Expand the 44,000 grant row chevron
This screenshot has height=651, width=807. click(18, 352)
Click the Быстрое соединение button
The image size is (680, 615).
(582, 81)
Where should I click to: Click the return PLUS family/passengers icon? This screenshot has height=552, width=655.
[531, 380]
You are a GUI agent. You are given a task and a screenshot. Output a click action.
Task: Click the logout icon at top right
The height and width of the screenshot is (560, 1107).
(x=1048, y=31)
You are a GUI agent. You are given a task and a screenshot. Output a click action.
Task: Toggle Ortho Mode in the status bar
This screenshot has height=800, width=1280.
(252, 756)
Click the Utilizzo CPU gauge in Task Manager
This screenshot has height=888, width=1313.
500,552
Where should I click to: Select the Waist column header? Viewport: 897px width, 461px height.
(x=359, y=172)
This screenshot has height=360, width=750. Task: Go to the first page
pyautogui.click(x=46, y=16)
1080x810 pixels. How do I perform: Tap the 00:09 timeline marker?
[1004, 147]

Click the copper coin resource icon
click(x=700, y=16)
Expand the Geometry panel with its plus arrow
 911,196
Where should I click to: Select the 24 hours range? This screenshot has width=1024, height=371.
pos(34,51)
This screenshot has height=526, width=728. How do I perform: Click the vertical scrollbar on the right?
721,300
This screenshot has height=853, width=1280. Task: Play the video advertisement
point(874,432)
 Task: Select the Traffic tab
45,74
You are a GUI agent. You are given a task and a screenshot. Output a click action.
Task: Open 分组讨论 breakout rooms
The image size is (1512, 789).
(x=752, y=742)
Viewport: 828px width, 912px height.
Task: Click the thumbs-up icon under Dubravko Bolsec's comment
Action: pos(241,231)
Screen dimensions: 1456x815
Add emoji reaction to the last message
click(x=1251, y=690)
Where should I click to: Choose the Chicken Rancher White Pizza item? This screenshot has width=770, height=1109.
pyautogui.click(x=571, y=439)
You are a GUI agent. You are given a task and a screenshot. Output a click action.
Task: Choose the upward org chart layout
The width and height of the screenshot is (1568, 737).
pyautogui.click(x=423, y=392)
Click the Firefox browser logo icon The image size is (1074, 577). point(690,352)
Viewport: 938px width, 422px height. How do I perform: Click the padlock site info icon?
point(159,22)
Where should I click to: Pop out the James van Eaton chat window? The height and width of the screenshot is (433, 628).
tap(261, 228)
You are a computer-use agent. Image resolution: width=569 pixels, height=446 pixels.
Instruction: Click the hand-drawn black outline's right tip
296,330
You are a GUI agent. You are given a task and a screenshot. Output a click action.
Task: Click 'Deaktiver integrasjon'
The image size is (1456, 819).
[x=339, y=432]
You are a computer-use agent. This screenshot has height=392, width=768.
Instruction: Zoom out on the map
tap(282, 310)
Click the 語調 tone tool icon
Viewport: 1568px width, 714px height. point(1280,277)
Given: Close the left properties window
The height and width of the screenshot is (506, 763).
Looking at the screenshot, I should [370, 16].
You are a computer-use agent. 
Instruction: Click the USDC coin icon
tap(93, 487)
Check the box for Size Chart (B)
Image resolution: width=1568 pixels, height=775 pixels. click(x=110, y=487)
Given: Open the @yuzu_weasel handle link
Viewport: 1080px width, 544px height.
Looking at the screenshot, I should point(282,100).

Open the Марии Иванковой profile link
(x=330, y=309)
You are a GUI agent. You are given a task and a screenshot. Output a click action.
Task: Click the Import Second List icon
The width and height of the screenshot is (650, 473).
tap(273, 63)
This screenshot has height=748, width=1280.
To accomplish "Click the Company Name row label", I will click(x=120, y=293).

◇ ◇ ◇ ◇ ◇

Give the number of lines in the entries above that contain the word "computer", with no accompanying text.

3